I would love to see StreamingLLM/ Windowed Attention with Attention Sinks implemented, as proposed in https://arxiv.org/abs/2309.17453.
The primary author (@Guangxuan-Xiao) has also released the code here: https://github.com/mit-han-lab/streaming-llm
And I've adapted that code to a drop-in replacement of transformers
to allow people to use it: https://github.com/tomaarsen/attention_sinks
(e.g.
from attention_sinks import AutoModel
model = AutoModel.from_pretrained("meta-llama/Llama-2-7b-hf", device_map="auto")
)

The paper shows that adapting windowed attention such that the first 4 tokens of the input sequence are always in the window, allows any tested LLM (Llama 2, MPT, Falcon, Pythia) to scale to endless inputs without catastropic perplexity increases. All without doing any form of retraining.
With other words, scaling any pretrained LLM to infinite sequence length is as simple as:
- Converting the attention to windowed attention.
- Using a special cache for the windowed attention that always keeps the first 4 (by default) tokens in the cache.
Using this elementary approach, the authors were able to keep various LLM models stable when feeding them with (!) 4 million tokens.
Motivation
Maximum sequence lengths have been an important topic for a while now, with solutions ranging from RoPE to LongLoRA to YaRN, but each of these have their limits, and some also require retraining/additional training.
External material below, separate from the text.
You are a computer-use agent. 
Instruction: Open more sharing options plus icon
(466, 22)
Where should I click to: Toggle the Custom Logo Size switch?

This windowed attention with attention sinks seems to completely solve this problem, and it would be an extremely valuable addition.
I can vouch for the results in the paper. I've gotten these results for Llama 2 7B using my own implementation:
Your contribution
Yes. I would love to help implement this into core transformers rather than in my drop-in implementation. However, I would like to discuss:
- Whether this feature is a good fit for
transformers
. - Where we store the code for converting each model (e.g. Llama, Pythia, Falcon) to windowed attention. See e.g. this file for an example.
- Where we store the code with applying the Attention Sink KV Cache after a forward call. see e.g. this file for an example.
The primary author of the paper has also expressed interest in a transformers
implementation here.
- Tom Aarsen